[Travail demandé]
**A.** Transcrivez le passage du texte de lecture qui va de « ## hobbes (4 » à « ktv75 (5 Avril 2020) ».
**B.** Répondez brièvement à ces questions sur le texte de lecture :
(i) Par quel appareil hobbes regarde-t-il l'abonnement Canal + digital sur la télé ?
(ii) De quelle marque est la télé mentionnée par hobbes ?
(iii) Quel type d'abonnement ktv75 dit-il avoir lui aussi ?

# Abonnement Canal + digital et Apple TV



## hobbes (4 Avril 2020)

Bonjour,

désole si la question a déjà été posée, mais j'ai un abonnement Canal + digital (sans engagement), que je regarde sur la télé via une Amazon Fire Stick. Je souhaite acheter une Apple TV, cela marchera aussi ou bien suis-je obligé de prendre un abonnement avec engagement ? sur l'application de la télé (Samsung) je suis obligé  

merci !


----------



## ktv75 (5 Avril 2020)

Aucun soucis avec votre abonnement actuel
J’ai aussi le sans engagement et pas de soucis


----------



## homerbd (5 Avril 2020)

[Lignes enregistrées]
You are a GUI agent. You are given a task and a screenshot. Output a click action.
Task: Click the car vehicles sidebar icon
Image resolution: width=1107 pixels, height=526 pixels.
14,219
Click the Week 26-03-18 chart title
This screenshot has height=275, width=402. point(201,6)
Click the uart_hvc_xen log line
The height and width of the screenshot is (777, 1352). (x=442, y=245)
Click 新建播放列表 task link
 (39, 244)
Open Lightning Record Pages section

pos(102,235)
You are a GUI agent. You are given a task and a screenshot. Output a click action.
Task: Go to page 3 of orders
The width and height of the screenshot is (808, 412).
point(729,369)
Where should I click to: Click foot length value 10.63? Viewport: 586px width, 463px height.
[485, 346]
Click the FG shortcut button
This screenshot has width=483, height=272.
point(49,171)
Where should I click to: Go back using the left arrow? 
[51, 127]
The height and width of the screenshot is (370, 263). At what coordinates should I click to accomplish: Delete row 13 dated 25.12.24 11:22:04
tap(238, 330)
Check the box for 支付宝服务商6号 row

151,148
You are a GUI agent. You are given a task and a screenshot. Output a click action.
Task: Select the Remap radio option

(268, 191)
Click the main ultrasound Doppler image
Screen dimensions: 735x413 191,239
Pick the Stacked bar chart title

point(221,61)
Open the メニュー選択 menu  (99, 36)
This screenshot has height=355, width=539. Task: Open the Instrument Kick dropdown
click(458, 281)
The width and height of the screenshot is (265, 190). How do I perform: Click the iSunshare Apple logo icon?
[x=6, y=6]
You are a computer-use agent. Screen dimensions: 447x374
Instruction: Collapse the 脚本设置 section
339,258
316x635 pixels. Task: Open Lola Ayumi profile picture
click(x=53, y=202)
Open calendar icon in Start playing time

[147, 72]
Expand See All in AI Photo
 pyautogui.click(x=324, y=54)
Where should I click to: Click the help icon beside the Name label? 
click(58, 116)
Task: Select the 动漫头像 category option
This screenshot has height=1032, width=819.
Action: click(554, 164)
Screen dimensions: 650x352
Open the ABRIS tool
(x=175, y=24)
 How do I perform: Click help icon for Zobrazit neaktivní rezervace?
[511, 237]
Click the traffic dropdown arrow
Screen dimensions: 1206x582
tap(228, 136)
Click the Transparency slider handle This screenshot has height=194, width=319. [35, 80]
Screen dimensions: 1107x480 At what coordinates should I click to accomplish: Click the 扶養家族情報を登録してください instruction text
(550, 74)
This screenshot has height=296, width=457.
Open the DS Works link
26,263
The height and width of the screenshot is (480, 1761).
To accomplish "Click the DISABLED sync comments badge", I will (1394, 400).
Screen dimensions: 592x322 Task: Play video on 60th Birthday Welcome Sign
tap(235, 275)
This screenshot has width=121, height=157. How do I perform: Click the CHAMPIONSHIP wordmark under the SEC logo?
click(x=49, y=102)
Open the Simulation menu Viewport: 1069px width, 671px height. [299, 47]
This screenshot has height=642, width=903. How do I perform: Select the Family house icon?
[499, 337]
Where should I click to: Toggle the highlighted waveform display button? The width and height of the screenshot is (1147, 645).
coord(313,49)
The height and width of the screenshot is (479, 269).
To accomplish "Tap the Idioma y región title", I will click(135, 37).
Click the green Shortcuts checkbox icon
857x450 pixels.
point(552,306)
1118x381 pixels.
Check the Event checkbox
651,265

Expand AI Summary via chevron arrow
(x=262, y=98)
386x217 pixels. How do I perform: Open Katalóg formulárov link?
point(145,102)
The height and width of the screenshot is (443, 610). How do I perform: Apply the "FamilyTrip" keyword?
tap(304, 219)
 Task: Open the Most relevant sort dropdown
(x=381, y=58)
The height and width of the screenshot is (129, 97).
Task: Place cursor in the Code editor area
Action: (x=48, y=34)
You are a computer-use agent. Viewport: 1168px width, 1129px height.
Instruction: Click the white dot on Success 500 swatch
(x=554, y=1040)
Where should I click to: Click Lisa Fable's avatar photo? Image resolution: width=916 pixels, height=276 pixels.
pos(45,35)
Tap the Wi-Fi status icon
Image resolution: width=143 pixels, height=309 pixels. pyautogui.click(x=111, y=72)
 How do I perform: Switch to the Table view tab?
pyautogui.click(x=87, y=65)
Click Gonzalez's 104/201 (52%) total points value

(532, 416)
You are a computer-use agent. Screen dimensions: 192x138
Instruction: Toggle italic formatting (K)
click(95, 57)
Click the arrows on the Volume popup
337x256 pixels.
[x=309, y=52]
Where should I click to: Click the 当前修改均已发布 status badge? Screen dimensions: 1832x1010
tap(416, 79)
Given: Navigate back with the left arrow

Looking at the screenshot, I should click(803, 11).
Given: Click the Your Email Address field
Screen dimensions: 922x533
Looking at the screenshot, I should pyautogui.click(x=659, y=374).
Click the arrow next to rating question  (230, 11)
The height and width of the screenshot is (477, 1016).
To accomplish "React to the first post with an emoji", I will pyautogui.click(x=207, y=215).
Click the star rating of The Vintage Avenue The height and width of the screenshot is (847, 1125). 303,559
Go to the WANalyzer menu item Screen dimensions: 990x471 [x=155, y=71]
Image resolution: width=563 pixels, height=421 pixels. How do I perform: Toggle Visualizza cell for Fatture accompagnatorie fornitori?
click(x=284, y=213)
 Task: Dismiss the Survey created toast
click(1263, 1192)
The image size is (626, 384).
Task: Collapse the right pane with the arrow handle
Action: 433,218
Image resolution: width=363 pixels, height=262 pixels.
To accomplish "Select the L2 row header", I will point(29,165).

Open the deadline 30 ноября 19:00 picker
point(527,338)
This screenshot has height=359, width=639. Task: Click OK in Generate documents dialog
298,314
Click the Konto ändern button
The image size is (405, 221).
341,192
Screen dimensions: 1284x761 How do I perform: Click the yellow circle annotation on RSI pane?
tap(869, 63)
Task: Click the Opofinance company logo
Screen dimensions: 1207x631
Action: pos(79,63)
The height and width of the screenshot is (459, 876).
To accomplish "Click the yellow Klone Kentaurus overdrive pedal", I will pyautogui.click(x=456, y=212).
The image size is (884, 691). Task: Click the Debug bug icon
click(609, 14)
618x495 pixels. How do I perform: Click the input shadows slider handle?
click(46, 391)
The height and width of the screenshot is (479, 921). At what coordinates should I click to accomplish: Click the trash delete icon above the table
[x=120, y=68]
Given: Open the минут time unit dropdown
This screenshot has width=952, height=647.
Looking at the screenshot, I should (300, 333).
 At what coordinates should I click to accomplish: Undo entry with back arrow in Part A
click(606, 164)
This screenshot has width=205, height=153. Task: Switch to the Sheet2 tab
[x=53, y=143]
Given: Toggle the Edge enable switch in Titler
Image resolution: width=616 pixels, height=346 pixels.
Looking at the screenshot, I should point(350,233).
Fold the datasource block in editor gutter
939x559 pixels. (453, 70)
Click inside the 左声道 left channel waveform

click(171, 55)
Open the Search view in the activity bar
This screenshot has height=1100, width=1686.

[Réponses données]
**A.**
## hobbes (4 Avril 2020)

Bonjour,

désole si la question a déjà été posée, mais j'ai un abonnement Canal + digital (sans engagement), que je regarde sur la télé via une Amazon Fire Stick. Je souhaite acheter une Apple TV, cela marchera aussi ou bien suis-je obligé de prendre un abonnement avec engagement ? sur l'application de la télé (Samsung) je suis obligé  

merci !


----------



## ktv75 (5 Avril 2020)

**B.**
(i) Une Amazon Fire Stick.
(ii) Samsung.
(iii) L'abonnement sans engagement.